Individual Health Insurance Marketing

Another aspect to consider is to venture online.
A lot of clients stray away from printed paper ads (although a business card does go a long way) to find their insurance.

If you type into google "[your city] individual health insurance" and find that the results are very generic, or you think you can make a great website with all your qualifications than it's a strong market tool. Hiring web developers, designers, and SEO consultants can make sure you're the first site on top of the search engine.

A warning though is that websites will take money to spend, and some consultants might do 'black hat' optimization, which will show your site as the first results for a short period of time before it gets dropped.
 
Here's some marketing 101 for health insurance.

1) B to B
I attatched the flyer I use. Simply print them up and hit small businesses. The pitch is simple "Hi, I'm <your> and I'm an independent agent. I'm offering free quotes on affordable health insurance plans available through <insert> Do you have your own coverage or group? Look for a 5% response - for every 20 businesses you walk into it's one lead.

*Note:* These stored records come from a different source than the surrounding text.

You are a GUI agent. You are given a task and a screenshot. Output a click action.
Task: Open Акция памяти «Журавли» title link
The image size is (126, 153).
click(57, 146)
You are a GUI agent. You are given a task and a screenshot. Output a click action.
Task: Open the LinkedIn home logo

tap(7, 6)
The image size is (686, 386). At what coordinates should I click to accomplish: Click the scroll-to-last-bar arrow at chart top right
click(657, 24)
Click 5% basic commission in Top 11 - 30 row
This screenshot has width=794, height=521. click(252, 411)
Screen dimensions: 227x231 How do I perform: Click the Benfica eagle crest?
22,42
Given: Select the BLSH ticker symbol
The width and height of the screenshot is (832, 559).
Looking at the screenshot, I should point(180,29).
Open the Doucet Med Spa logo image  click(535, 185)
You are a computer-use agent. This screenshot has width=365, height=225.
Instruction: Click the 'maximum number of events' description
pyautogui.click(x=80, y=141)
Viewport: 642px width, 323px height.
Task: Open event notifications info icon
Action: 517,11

2) Cold call telemarketing
Buy a list for a variety of internet sources like USA data and start calling: "Hi, I'm John Petrowski from the Health Solutions Agency. I'm letting business owners like yourself know about a variety of affordable health insurance plans through companies like Aetna, Time, United Healthcare and Blue Cross. Do you have your own coverage or group? Look for a 2% to 3% response.

3) Shared internet leads
You can buy leads from $6 to 15% a pop with $8 being the standard price. Look to close 1 out of 15 if you're new. If you're looking for 4 to 5 deals per week you'll need at least $500 per week. You'll also need that every week for at least a month before commission roll in. Since you'll be competiting with seasoned agents you'll really need to be on your game for this method to work.

4) Hire a telemarketer
Put an ad out on Craigslist and hire an in-house telemarketer. Have her/him come over to your place, pay about $12 per hour flat and about 4 hours per day of calls should do it. That should generate 8 solid leads and a deal a day.

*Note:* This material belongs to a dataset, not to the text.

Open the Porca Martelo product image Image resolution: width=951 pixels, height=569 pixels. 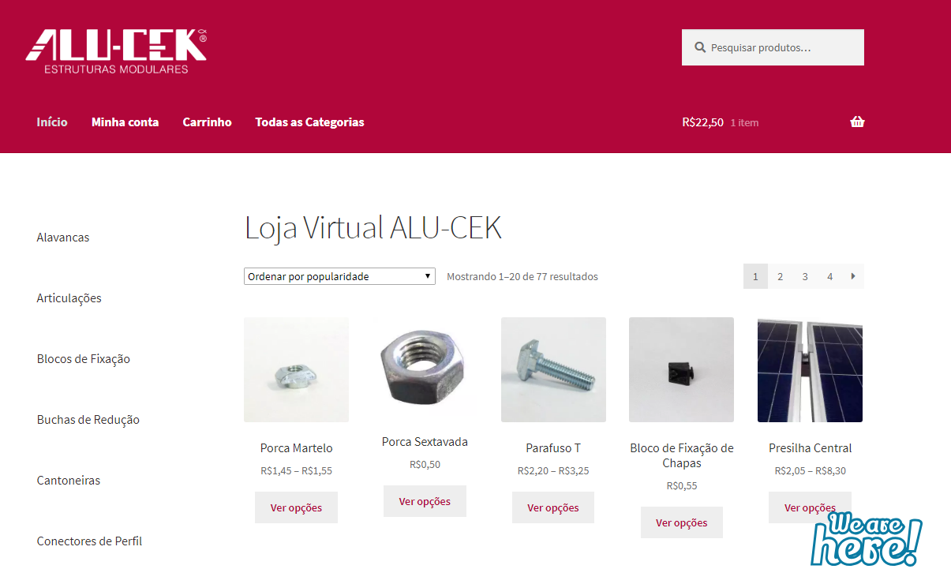296,369
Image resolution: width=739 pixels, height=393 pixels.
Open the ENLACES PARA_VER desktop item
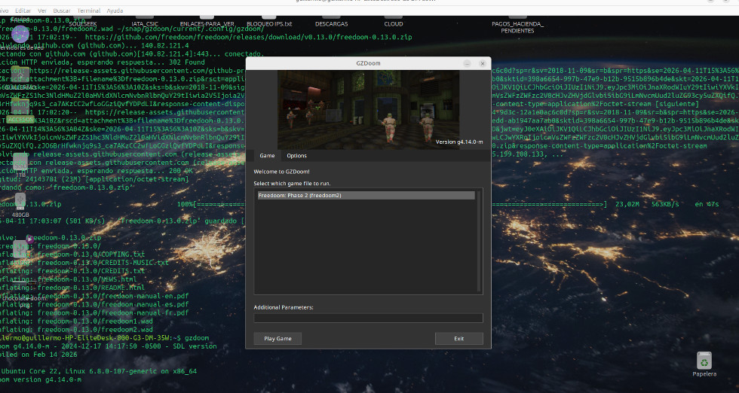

MARKETING THAT SOUNDS COOL BUT DOESN'T WORK

1) Postcard mailers
Expensive and low return. 40 cents a pop and mail 1,000 at a cost of $400. Return is .05% or 5 leads. That's $80 a lead and you might not close any of those 5 leads. Or you might close one but it's a low individual premium that doesn't even earn you $400 in commish.

2) Ads in local publications
Failed concept. Small ads that are inexpensive and don't get hardly any return. Quarter page or larger ads are expensive and the majority of your calls with be from broke or uninsurable people. Only works well on a large scale - thousands of dollars.

3) Friends and family then expand off referrals
This is the MLM mentality - you sell a friend, get 5 referrals then each one of them give you 5 referrals and after a while you have hundreds of people to call. Ummmm, no. Doesn't work. You'll sell one or two of your friends and family and it'll end there. Oh, then your family member calls you bitching about the plan.

4) Business by osmosis
Some new agents think they just have to pass around their cards and basically let everyone know they sell health and the phone starts ringing. No, it won't.

5) Networking clubs
Although this method might get you the occasional deal it by no means will get you those 4 to 5 consistent deals per week you need to make this work.
I loved your pitches. My question when you hire someone from craigslist to make calls are you just having them call numbers from phonebook or paid leads. I'm a new agent and have even given into datalot now I'm almost broke.